Volgens Wikipedia is dit: “De term visie verwijst naar het gewenste langetermijnperspectief van een organisatie. Er is slechts één visie per organisatie. De visie wordt afgeleid van, en is in overeenstemming met de “mission statement” (in onze politiek noemt dit beleidsverklaring of regeringsverklaring).
Missie en principes vormen samen de visie: De visie is bedoeld om invloed uit te oefenen op de organisatie door: het motiveren van medewerkers het focussen van medewerkers op relevante activiteiten het scheppen van een kader aan de hand waarvan medewerkers kunnen afleiden op welke wijze activiteiten moeten worden ingevoerd in de organisatie en hoe deze activiteiten passen binnen een groter geheel Een organisatie heeft een visie als het een duidelijk beeld van de toekomst heeft. Daarop kan zij dan anticiperen in haar productontwikkeling, vernieuwing van diensten enzovoort.”
Ook een land of een gewest of een stad is een organisatie. Dan komt de vraag: hoe kan de politiek tot een visie komen? De huidige regering bestaat uit heel veel partijen. Elk van deze partijen heeft zijn visie op de werkelijkheid. Deze visies zijn zeer verschillend van aard en zelfs moeilijk te verzoenen. Hoe kan men dan een gezamenlijke visie ontwikkelen? Hoe kan een compromis uit deze 6 (en voor de staatshervorming zelfs 8 partijen) visies een globale visie voor ons land worden? Het Belgisch model is in feite een voorbeeld van een gebrek aan visie. Wat moet er veranderen om toch tot een visie te kunnen komen? En hoe kan de burger hier terug bij betrokken worden?
Graag terug wijsheid in de politiek. De politiek evolueert op dit moment tot een marketing- en mediacircus. Politiek is vandaag te sterk doordrongen van marketing. Men zoekt niet meer naar oplossingen maar naar waarmee je scoort bij de kiezer. Politici spreken enkel nog in oneliners. Ze beperken zich tot 140 tekens in hun maatschappijvisie. Het debat is niet meer aanwezig in het politieke halfrond en al zeker niet daarbuiten.
Dit beperkt zich jammer genoeg niet tot politici, maar ook journalisten gaan dikwijls nogal kort door de bocht en gaan het debat uit de weg en beperken zich tot algemeenheden. Journalisten zoeken vaak ook alleen maar naar het spectaculaire, dat wat ons uit elkaar haalt en niet wat ons verbindt.

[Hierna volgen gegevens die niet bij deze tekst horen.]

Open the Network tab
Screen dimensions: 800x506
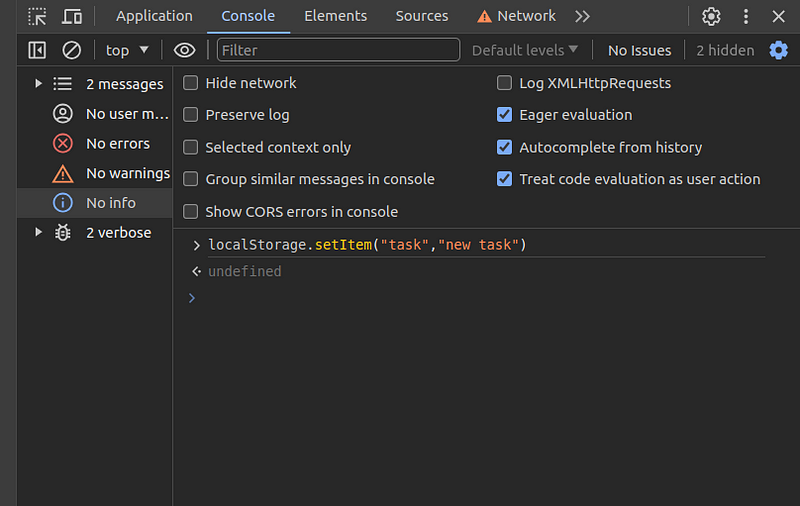[516, 16]
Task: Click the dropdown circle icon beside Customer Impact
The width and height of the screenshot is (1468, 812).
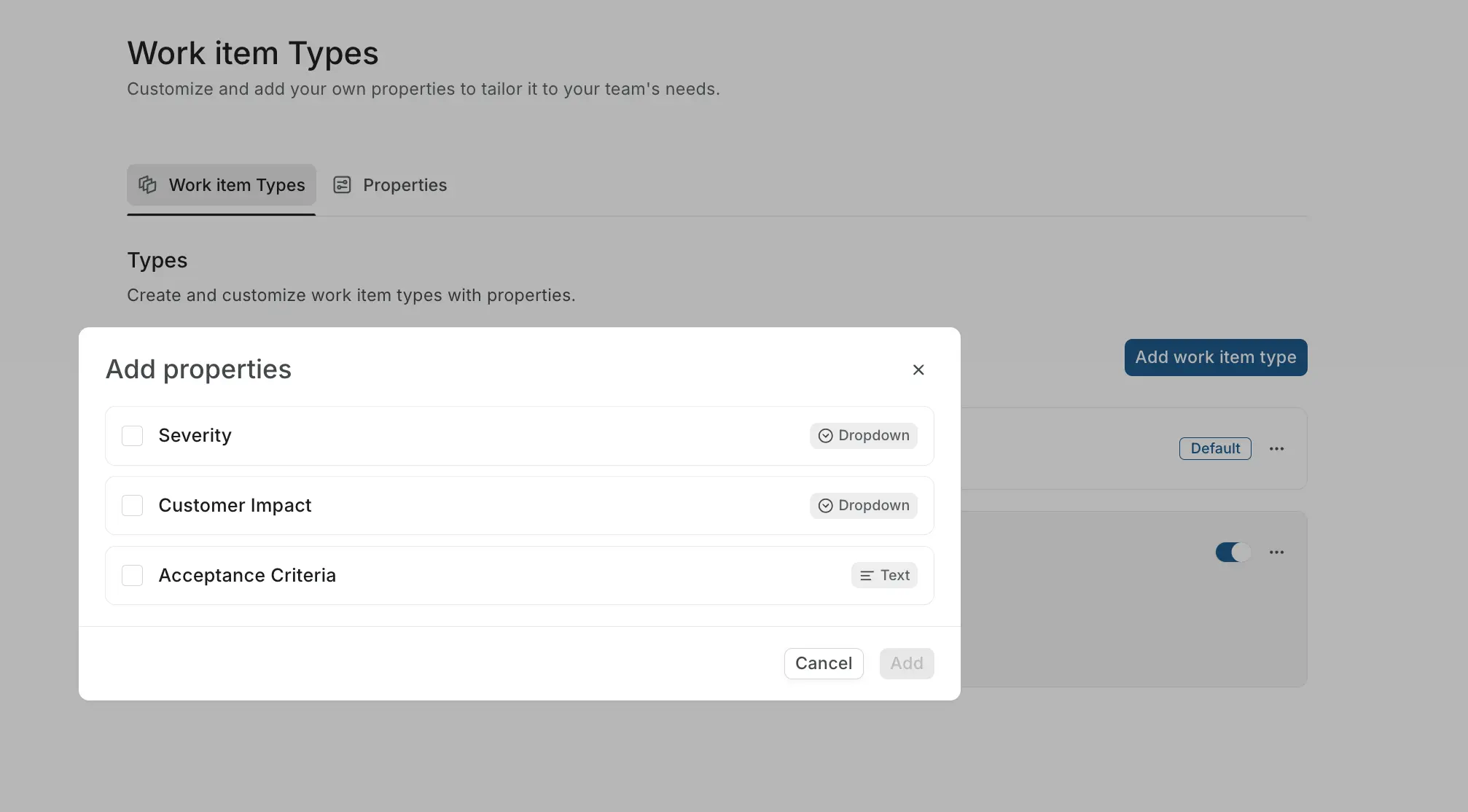Action: coord(824,505)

Ook studenten gaan nauwelijks nog de straat op om te betogen tegen onrechtvaardigheid. Zelfs de bevolking is niet meer geïnteresseerd in politiek. Ik vraag dan ook om terug te keren naar het open debat, zoals gebeurd is met de G1000, een goed initiatief waar jammer genoeg niet veel creativiteit uitkwam (ook iets om aan te werken). Wij moeten niet akkoord zijn, maar op zijn minst luisteren naar wat anderen te zeggen hebben en hierover het debat openen. Daarom pleit ik voor een terugkeer van wijsheid in het politieke en journalistieke leven. Wijsheid moet terug zichtbaar worden in ons leven en in onze taal.
Eigenlijk is wijsheid voor mij een terugkeer naar menselijke waarden, zonder de materiële waarden te verwaarlozen. Menselijke en materiële waarden moeten in balans zijn, zoals yin en yang, zoals licht en donker mekaar afwisselen (zonder licht is er geen donker). Het vinden van het evenwicht (dit is niet hetzelfde als een resultaat met compromissen) is de ware opdracht, samen met de terugkeer naar menselijke waarden. Mijn missie is het om het dromen van een betere wereld er terug in te brengen.